Topic: Scholarships
February 15, 2013
Longtime benefactor Mary Jane Sursa has given a $350,000 gift to the university's College of Applied Sciences and Technology (CAST) to be used for the establishment of a distinguished professorship in her name.
"We are delighted to have this opportunity for our college through the generosity of the Sursa family," said Mitch Whaley, CAST dean. "The position is new, and we plan to begin the process of filling it shortly."
The Mary Jane Sursa Distinguished Professorship in Nursing is the latest in the family’s long history of giving to Ball State. Together, Mary Jane and her late husband, David, were passionate supporters of the arts and received the university's President's Medal of Distinction in 1989. That same year, they established the Sursa Distinguished Professorship in Fine Arts and in 2000 donated funds for the David and Mary Jane Sursa Fine Arts Endowment. Their most visible symbol of generosity is the $1 million, 50-stop pipe organ inside Sursa Performance Hall at the Music Instruction Building, which opened in 2004.

**INFORMATION SUPPLIED**
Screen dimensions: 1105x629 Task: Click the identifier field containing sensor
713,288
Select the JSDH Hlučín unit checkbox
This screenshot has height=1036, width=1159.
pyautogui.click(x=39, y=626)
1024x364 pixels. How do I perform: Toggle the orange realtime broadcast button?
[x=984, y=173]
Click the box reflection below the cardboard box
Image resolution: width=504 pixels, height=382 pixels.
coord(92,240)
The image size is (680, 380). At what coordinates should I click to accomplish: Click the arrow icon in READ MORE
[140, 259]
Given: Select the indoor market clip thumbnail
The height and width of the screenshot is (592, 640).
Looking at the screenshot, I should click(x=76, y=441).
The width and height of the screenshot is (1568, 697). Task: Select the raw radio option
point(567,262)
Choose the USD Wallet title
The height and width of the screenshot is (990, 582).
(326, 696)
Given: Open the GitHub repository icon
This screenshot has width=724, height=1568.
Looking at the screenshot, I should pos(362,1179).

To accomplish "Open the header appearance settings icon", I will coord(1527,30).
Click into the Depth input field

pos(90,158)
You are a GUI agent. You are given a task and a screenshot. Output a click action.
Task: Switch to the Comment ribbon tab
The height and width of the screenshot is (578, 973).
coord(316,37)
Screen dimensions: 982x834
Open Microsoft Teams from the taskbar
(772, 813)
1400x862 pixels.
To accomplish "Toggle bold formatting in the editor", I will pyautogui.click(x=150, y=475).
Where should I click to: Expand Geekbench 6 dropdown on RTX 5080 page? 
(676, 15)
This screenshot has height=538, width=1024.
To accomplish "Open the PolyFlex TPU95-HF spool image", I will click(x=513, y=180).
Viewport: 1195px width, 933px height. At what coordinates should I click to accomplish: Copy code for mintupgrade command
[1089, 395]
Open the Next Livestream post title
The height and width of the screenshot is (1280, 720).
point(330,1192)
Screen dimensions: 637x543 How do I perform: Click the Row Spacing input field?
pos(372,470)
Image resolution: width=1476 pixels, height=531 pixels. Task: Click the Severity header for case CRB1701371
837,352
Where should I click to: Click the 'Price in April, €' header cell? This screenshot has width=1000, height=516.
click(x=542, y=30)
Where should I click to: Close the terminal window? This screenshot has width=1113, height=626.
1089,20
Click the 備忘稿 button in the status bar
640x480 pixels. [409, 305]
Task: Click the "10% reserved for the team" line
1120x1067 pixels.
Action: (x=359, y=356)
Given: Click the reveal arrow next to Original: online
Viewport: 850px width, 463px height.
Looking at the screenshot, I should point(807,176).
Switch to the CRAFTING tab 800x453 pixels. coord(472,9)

**PROBLEM SET**
1. In the news item about the Sursa gift, rewrite the paragraph that begins "The Mary Jane Sursa Distinguished Professorship in Nursing" as a short bulleted list that keeps its main facts.
2. Write the next paragraph of the news item about the Sursa gift, picking up after its last sentence.

**WRITTEN ANSWERS**
1.
- The Mary Jane Sursa Distinguished Professorship in Nursing is the family's newest gift to Ball State.
- Mary Jane and her late husband, David, strongly supported the arts.
- In 1989 they received the university's President's Medal of Distinction and set up the Sursa Distinguished Professorship in Fine Arts.
- In 2000 they gave funds for the David and Mary Jane Sursa Fine Arts Endowment.
- Their best-known gift is the $1 million, 50-stop pipe organ in Sursa Performance Hall at the Music Instruction Building, which opened in 2004.

2.
Mary Jane Sursa's latest gift pays homage to her own roots as a nurse. She was a graduate of the Methodist Hospital School of nursing and spent 37 years as a volunteer nurse at IU Health Ball Memorial Hospital.
Both together and separately, the Sursas served in numerous arts organizations such as the Indiana Arts Commission, Indiana Committee for the Humanities, Muncie Symphony Orchestra, Muncie Symphony League, Friends of the David Owsley Museum of Art, WIPB Public Television and Muncie Art Student’s League.
The Sursas were married 56 years and have four children, Ann Carney, Janet Sharp, Charles Sursa and Laura Crampton.